Qui sont ces sceptiques ?
Le climatoscepticisme a été bien étudié aux Etats-Unis. Naomie Oreskes et Eric Conway [3] y ont montré
l’existence d’une stratégie du doute orchestrée par une nébuleuse d’organisations puissamment financées
avec pour objectif la défense du libre marché contre la régulation des Etats. Rien de tel chez nous jusqu’à
présent. Les climatosceptiques européens représentent plutôt une poignée de personnalités isolées,
rarement impliqués directement dans la recherche scientifique sur le climat, et sans ressources
financières importantes [4]. En Belgique, ces personnalités se sont toutefois organisées au sein d’un
collectif « 15 vérités qui dérangent ». Outre la publication d’un ouvrage du même nom développant leurs
arguments et une page facebook alimentée régulièrement, les sceptiques belges semblent mener une
stratégie plus élaborée comme le laisse entendre un des membres du collectif, Drieu Godefridi : « Cette
audition au Parlement (en mars 2012) est le résultat d’un long travail, on a pas été auditionnés par hasard.
On s’est mis ensemble – un groupe de scientifiques, de journalistes, de politiques etc. – et on s’est dit
qu’on allait essayer de faire quelque chose.
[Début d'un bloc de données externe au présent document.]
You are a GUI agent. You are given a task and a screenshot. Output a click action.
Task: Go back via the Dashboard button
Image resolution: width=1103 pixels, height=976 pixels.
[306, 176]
D’abord en Belgique, puis essayer de voir si on ne pouvait pas
essaimer ailleurs en Europe [5] ».
Le climatoscepticisme dans les médias
Ces sceptiques se présentent volontiers comme victimes d’un parti pris favorable de la presse en faveur
des « thèses du GIEC » et déplorent le manque de relais des discours alternatifs. Ils réclament, au nom de
la démocratie, la mise en débat public de la question climatique. Quoi de plus légitime à première vue ? Et
pourtant, les climatosceptiques créent se faisant une subtile confusion des registres entre débat
scientifique et débat politique. Nombreux sont ceux qui « tombent dans le panneau » - y compris dans les
rédactions, qui comptent de moins en moins de journalistes spécialisés dans les matières
environnementales. D’autant plus que cela « fonctionne médiatiquement » comme l’explique l’économiste
Olivier Godart, directeur de recherche au CNRS : « Les climato-sceptiques offrent aux médias une
actualité saignante – il y a du conflit, il y aura peut-être du sang versé… - et ils leurs donnent le beau rôle :
la dénonciation, le dévoilement « de la vérité qu’on nous cache » et la controverse fait audience » [6].
Débat politique et débat scientifique
Pour les Professeurs Thierry Libaert et Dominique Bourg, « il convient d’abord, et c’est l’essentiel, de ne
pas confondre l’expression d’un débat public médiatisé avec le débat scientifique. Ce dernier a ses
propres règles, notamment celle - draconienne - de l’évaluation anonyme des articles par les pairs. Il a ses
propres critères, comme la rigueur méthodologique et les conditions de l’expérimentation. Il a surtout sa
propre temporalité : une publication scientifique nécessite en moyenne trois à quatre ans de travail entre
la recherche elle-même, sa validation, ses révisions et son acceptation finale. » [7]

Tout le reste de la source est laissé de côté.